◆ PASSAGE TO READ
<<<<
Waste recycling concerns in this sector often centre around packaging: finding ways to reduce the packaging input while keeping produce intact.
Another common problem is finding outlets for damaged or surplus stock. The good news is, there is always someone waiting and willing to become the next guardian. Then its no longer a waste..
Food wastes are a major problem for the hospitality and events industry. The need to ‘over-order’ and the fact that the commodities perish quickly add to the concerns of those who are responsible for environmental standards in this sector.
Waste reduction and recycling is a major concern for manufacturers, who are often, unjustly and unnecessarily, seen as the ‘bad boys’ of environmental care.
We find the often wasteful nature of production line constraints gives CSR and environmental officers a headache, with component parts back-logging in the quest to find a balance in the quality-versus-quantity debate.
This is a highly regulated industry with ever-present issues surrounding licensing, quality and the confidentiality of research and development.
Hazardous waste streams are subject to stringent controls but we continue to find ways to channel them away from expensive, environmentally compromising incineration.
We appreciate that waste reduction and recycling in this sector is not only concerned with environmental standards but also proving value for money.
For the NHS, we work around the constraints of the need for continuity of supply. Meanwhile, for prisons and courts, for example, we need to adhere to high levels of security and confidentiality.
The cost and reputational sensitivities of this sector make our work especially rewarding. Often in the public eye and with irregular patterns of waste production, players in this sector appreciate innovation and every opportunity to enhance their environmental performance.
Construction and property management are currently boom sectors and the ecological efficiency of buildings is, happily, enjoying heightened interest. We work with construction companies, landlords and property managers to find new users for ‘waste’ materials and to explore different ways to re-engineer property bi-products.
Network Rail’s headquarters building has almost 3,000 staff and a number of cafes, canteens and shops. Around 120 tonnes of food was wasted every year, including plate scrapings, preparation leftovers and unsold retail items.
After evaluating a number of options we installed a food waste digester, which combines food wastes with a unique blend of microbes to create valuable biomass in about 12 hours.
The digester has reduced food waste by 80 per cent each year. It has also dramatically reduced the number of waste collections required, significantly decreasing the carbon footprint of waste vehicles.
>>>>
◆ REQUIREMENT 1
Return the words of the waste recycling passage from "Another common problem" up to and including "in this sector.".
◆ REQUIREMENT 2
In the waste recycling passage, about how many staff work in Network Rail's headquarters building?
◆ REQUIREMENT 3
Write what comes next in the waste recycling passage, picking up after its last sentence.
The entries after the waste recycling passage can be ignored.

◆ PROVIDED MATERIAL
<<<<
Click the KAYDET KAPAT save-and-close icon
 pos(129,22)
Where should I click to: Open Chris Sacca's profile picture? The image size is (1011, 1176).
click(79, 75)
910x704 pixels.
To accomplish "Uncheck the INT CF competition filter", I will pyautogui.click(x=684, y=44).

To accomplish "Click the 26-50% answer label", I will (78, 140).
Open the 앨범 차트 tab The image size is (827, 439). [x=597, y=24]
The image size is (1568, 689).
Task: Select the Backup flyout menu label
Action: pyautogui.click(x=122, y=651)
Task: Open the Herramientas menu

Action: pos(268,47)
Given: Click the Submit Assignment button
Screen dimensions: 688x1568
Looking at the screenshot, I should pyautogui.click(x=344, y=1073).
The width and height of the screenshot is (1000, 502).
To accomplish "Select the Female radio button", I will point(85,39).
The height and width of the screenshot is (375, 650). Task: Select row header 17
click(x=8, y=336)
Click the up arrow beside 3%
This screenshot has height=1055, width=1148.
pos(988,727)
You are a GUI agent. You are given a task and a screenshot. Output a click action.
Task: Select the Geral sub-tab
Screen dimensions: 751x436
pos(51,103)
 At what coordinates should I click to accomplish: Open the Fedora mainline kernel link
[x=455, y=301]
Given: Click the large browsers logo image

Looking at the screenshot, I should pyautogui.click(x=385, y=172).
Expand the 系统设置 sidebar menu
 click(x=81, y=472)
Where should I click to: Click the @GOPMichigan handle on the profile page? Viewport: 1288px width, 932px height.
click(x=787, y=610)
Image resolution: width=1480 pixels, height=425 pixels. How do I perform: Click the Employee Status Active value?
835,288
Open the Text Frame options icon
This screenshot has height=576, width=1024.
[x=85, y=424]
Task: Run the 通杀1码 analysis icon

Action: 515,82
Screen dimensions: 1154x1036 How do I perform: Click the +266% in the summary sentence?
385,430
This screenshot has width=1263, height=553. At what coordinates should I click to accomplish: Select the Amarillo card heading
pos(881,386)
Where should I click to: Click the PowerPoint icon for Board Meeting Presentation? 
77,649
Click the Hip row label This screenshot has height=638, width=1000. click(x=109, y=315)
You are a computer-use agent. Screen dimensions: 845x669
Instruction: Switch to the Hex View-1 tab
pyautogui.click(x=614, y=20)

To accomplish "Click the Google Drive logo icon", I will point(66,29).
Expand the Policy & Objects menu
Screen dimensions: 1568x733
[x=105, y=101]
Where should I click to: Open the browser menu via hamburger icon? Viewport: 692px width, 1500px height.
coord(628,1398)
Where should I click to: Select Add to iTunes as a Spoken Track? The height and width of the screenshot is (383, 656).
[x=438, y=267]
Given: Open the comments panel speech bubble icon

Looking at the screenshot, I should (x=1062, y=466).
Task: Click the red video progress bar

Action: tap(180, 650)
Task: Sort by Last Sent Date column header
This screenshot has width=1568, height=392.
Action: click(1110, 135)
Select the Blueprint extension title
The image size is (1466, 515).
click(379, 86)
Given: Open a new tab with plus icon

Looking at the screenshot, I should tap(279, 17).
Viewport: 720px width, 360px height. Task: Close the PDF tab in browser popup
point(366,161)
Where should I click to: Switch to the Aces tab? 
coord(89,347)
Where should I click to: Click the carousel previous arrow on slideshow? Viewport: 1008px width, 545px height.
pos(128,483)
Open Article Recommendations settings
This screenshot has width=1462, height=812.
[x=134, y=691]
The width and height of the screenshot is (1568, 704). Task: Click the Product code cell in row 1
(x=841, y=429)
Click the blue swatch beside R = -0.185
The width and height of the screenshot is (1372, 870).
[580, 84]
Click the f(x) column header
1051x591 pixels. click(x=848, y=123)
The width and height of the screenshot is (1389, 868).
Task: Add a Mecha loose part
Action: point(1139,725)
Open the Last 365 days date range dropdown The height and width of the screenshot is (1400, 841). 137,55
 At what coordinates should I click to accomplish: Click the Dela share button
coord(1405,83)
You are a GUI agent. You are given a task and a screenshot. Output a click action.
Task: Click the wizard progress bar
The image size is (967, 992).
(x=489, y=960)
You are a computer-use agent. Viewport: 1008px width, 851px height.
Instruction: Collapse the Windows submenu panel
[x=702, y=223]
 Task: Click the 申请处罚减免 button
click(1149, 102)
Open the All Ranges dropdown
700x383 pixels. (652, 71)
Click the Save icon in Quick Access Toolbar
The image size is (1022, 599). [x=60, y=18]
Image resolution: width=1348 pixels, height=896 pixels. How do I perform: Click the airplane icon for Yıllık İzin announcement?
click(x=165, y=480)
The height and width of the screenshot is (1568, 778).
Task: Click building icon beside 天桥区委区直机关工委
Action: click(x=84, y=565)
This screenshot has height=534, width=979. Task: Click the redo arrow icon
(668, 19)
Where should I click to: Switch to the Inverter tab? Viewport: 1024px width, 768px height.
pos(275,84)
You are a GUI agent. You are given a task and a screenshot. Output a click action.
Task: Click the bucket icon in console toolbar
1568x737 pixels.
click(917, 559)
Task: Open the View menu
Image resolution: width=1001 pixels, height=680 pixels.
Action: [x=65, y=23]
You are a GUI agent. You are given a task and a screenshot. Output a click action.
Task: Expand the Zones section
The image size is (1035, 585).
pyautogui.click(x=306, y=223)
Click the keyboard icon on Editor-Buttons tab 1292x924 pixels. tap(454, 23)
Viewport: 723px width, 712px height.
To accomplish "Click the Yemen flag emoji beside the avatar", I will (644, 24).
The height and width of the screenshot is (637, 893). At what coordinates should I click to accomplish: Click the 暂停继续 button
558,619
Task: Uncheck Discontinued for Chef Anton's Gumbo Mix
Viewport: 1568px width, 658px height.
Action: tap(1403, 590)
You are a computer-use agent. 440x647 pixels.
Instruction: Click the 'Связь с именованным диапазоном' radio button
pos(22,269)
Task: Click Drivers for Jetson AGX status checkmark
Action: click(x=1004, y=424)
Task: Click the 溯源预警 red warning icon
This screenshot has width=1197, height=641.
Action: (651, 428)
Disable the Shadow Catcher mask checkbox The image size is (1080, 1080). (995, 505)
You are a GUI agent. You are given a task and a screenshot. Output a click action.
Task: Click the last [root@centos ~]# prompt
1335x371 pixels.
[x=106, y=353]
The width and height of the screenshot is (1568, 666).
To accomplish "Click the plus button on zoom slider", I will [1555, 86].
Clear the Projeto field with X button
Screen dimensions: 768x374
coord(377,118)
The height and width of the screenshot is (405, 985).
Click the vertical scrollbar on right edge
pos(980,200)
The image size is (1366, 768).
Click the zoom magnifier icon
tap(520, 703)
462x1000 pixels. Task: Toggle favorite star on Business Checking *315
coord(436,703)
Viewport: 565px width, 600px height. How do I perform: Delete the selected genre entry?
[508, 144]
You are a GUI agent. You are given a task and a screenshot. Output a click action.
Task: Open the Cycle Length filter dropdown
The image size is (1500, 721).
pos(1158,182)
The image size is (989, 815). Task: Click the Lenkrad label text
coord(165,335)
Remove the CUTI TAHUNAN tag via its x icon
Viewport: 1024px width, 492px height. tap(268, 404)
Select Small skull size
>>>>
◆ EXPECTED ANSWER 1
Another common problem is finding outlets for damaged or surplus stock. The good news is, there is always someone waiting and willing to become the next guardian. Then its no longer a waste..
Food wastes are a major problem for the hospitality and events industry. The need to ‘over-order’ and the fact that the commodities perish quickly add to the concerns of those who are responsible for environmental standards in this sector.

◆ EXPECTED ANSWER 2
Almost 3,000.

◆ EXPECTED ANSWER 3
Filter cake from a high-end aerospace manufacturer was going to landfill – before VisionRe proved it had value by extracting precious metals.
A popular car brand produces over 175,000 vehicles a year in the UK.
Common with other car manufacturers, the company uses laminated glass in its windscreens – glass interlaid with plastic to prevent it from shattering.
Due to the mix of substances, windscreen waste has traditionally been sent to landfill under a ‘general waste’ classification.
However, VisionRe consultants have identified a specialist re-processor, which has enabled the glass to be reused.
One very large chain with over 1,600 restaurants, bars and pubs used to place its waste card into containers designed for mixed recyclables.
That was preferable to putting it in the general waste bin – but also far removed from the best solution.
We put in place a system whereby all card is collected separately and sent directly to a specialist re-processor.
Instead of being charged £10 per bin collection the company now receives a rebate of £50 per tonne.
When we discovered a pharmaceutical company was taking its waste tetrahydrofuran (THF) by tanker to be decontaminated and dispersed into industry, we came up with a more sustainable solution.
Now, the THF is 90 per cent recovered and re-used as a raw material … by the same company which produced it.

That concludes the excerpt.